OpenAI and Anthropic, two of the world’s leading AI research labs, briefly opened access to their usually highly confidential AI models for joint safety testing—an uncommon collaboration during a period of intense competition. The initiative aimed to uncover blind spots in each company's internal evaluations and demonstrate how leading AI firms can collaborate on safety and alignment moving forward.
In an interview with TechCrunch, OpenAI co-founder Wojciech Zaremba stated that such collaboration has become increasingly crucial as AI enters a phase of development marked by "profound implications," with millions using AI models daily.
"Even with billions of dollars invested and fierce competition for talent, users, and the best products, the broader question remains: how will the industry set standards for safety and cooperation?" Zaremba remarked.
Released on Wednesday, the joint safety study was conducted amid an arms race among top AI labs like OpenAI and Anthropic, where investments in data centers reaching billions of dollars and researcher compensation packages worth tens of millions have become standard. Some experts caution that the intensity of product competition might lead companies to overlook safety during the development of increasingly powerful systems.
To make this research possible, both companies granted each other special API access to certain versions of their AI models with reduced safety safeguards (OpenAI clarified that GPT-5 was not tested, as it has not yet been released). However, shortly after the study, Anthropic revoked API access for another OpenAI team. At the time, Anthropic alleged that OpenAI had violated its terms of service, which prohibit using Claude to enhance competing products.
Zaremba said the two incidents were unrelated and that he expects competition to remain fierce even as safety teams attempt to collaborate. Nicholas Carlini, a safety researcher at Anthropic, told TechCrunch that he hopes future collaborations will continue to allow OpenAI’s safety researchers access to the Claude model.
"We want to increase collaboration as much as possible at the safety frontier and work toward making this kind of cooperation more routine," Carlini explained.
One of the most notable findings from the study involved hallucination testing. Anthropic’s Claude Opus 4 and Sonnet 4 models declined to answer up to 70% of questions when uncertain of the correct response, instead replying with statements like “I don’t have reliable information.” Meanwhile, OpenAI’s o3 and o4-mini models refused to answer far less frequently but exhibited higher hallucination rates, attempting to answer even when information was insufficient.
Zaremba noted that the ideal balance may lie somewhere in the middle—OpenAI's models might benefit from declining more often, while Anthropic's could consider offering more answers in certain cases.
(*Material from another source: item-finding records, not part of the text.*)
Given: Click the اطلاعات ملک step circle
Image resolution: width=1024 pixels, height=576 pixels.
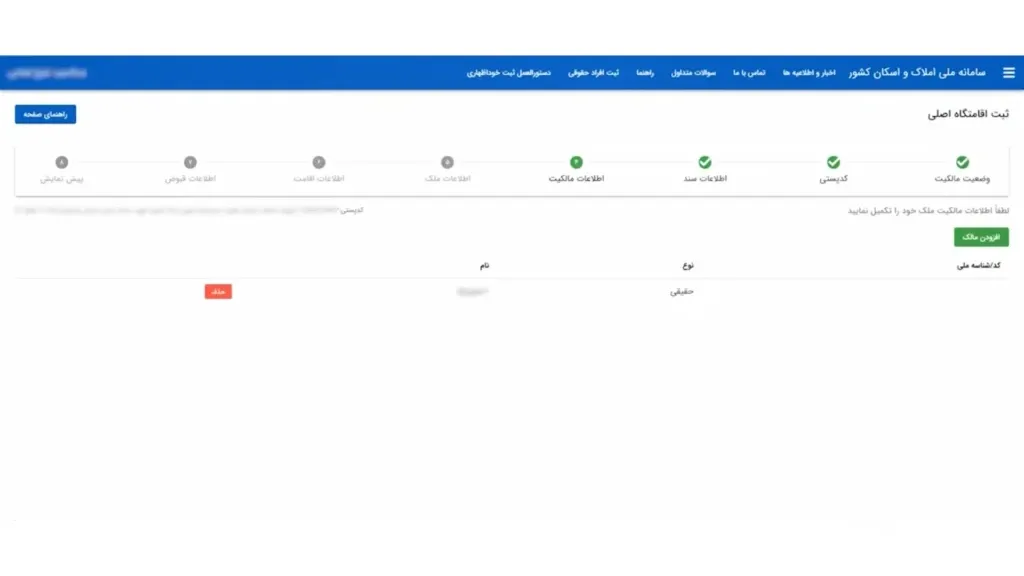Looking at the screenshot, I should tap(447, 162).
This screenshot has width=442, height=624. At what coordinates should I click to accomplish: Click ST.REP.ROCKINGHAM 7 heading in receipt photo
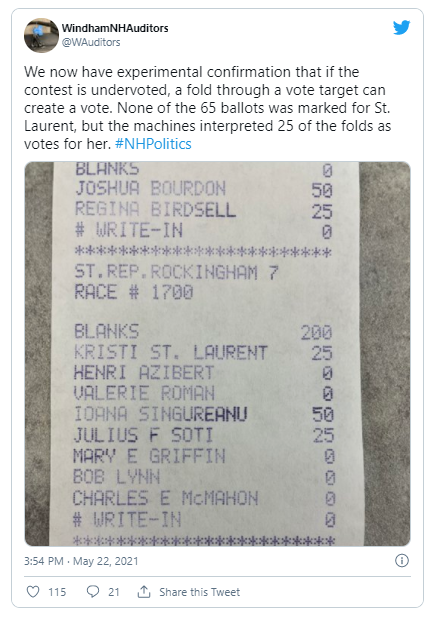pyautogui.click(x=176, y=272)
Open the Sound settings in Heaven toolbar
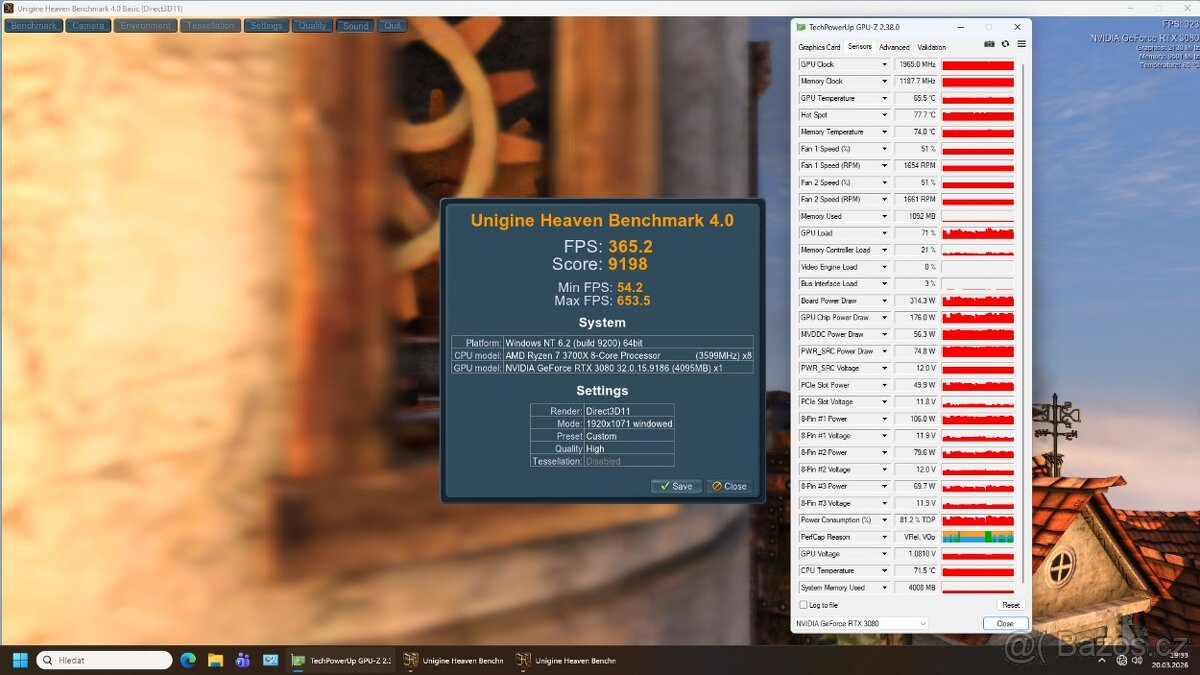Screen dimensions: 1200x675 coord(355,25)
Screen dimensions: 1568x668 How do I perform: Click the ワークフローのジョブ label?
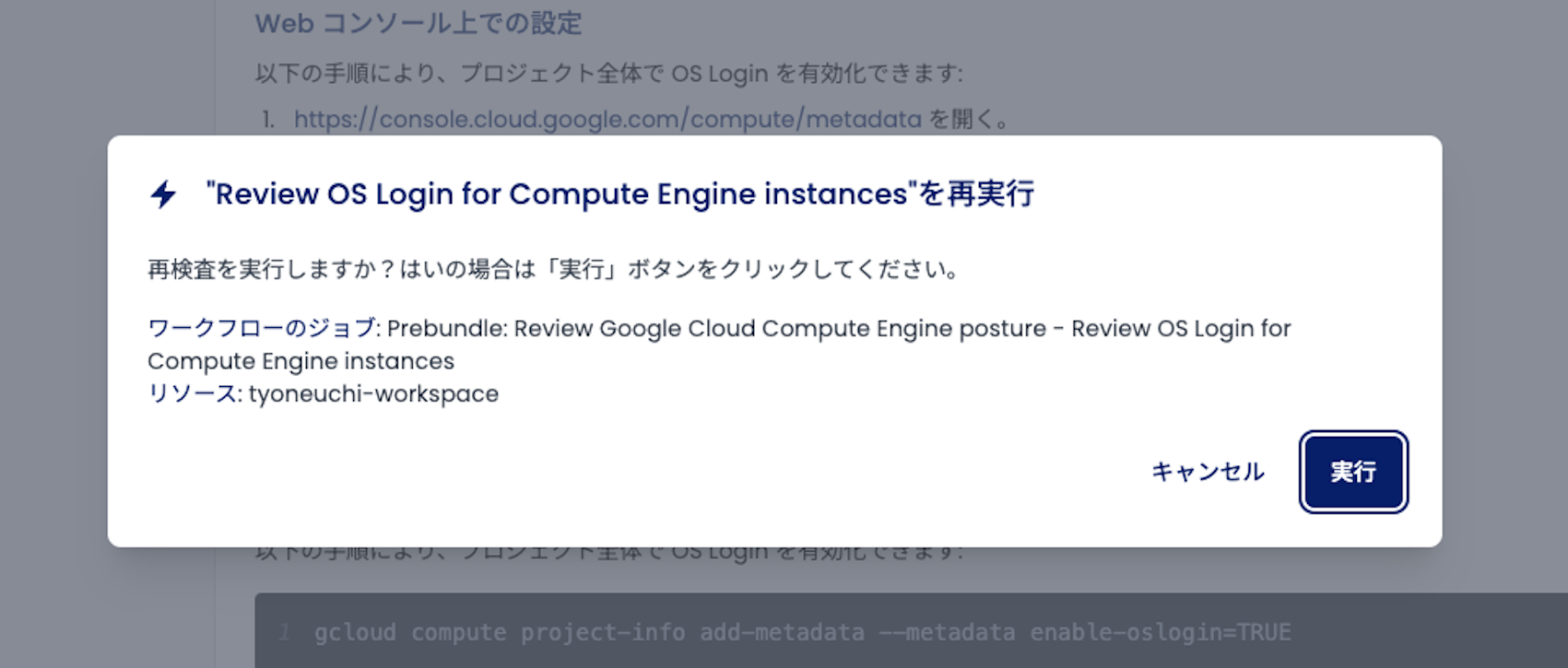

Another key area of concern was "assistant gratification," the tendency of AI models to reinforce harmful behaviors to please users, which has emerged as one of the most pressing safety issues in AI systems.
In Anthropic’s research report, the company identified "extreme" examples of gratification in GPT-4.1 and Claude Opus 4—models that initially challenged psychiatric or manic behaviors but later validated concerning decisions. Researchers observed lower levels of gratification in other AI models developed by OpenAI and Anthropic.
On Tuesday, the parents of a 16-year-old boy named Adam Rynn filed a lawsuit against OpenAI, alleging that ChatGPT—particularly the GPT-4o-powered version—provided their son with advice that assisted in his suicide rather than challenging his suicidal thoughts. The case highlights a potential tragic consequence of AI chatbot gratification.
"It's hard to imagine how difficult this must be for their family," Zaremba said when asked about the incident. "If we build AI that solves all these complex PhD-level problems, invents new science, but at the same time, we cause people to experience mental health issues through our interactions, that's a dystopian future I’m not interested in."
In a blog post, OpenAI stated that its AI chatbots using GPT-5 show significantly reduced gratification tendencies compared to GPT-4o, claiming that the newer model performs better in handling mental health emergencies.
Looking ahead, Zaremba and Carlini expressed hope that OpenAI and Anthropic will continue to collaborate on safety testing, exploring additional topics and evaluating future models, and that other AI labs will follow suit in adopting this collaborative approach.